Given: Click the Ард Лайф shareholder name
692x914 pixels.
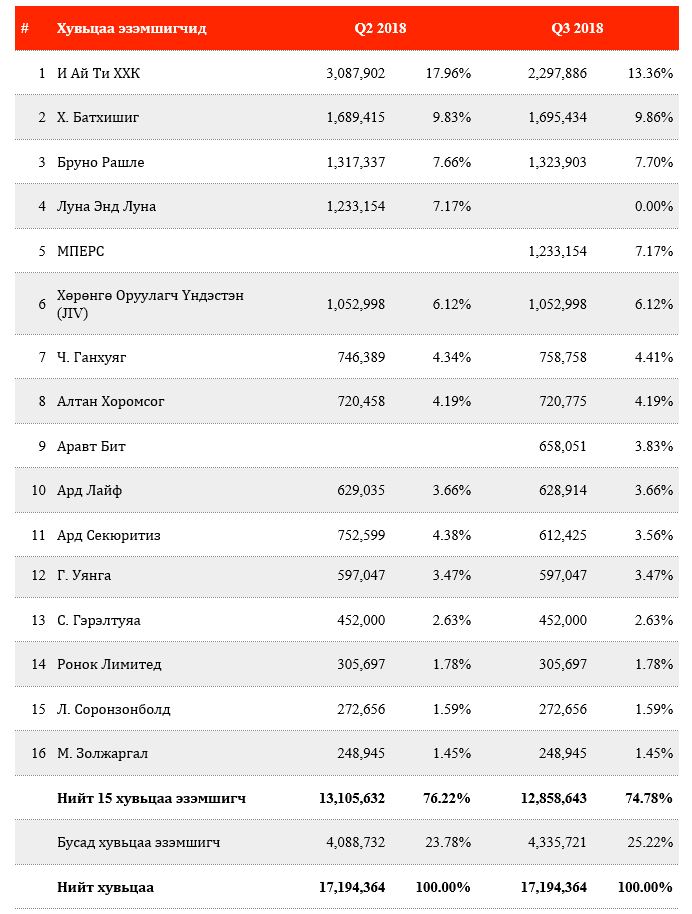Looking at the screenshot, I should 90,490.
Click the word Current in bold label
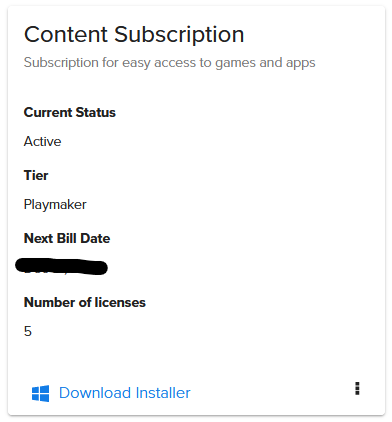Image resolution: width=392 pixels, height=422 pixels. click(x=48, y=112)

*TRY IT*. Leaving out the pictures, repeat all of the entries exactly.

*EXERCISE RESULT*.
Given: Click the Ард Лайф shareholder name
692x914 pixels.
Looking at the screenshot, I should 90,490.
Click the word Current in bold label
Image resolution: width=392 pixels, height=422 pixels. click(x=48, y=112)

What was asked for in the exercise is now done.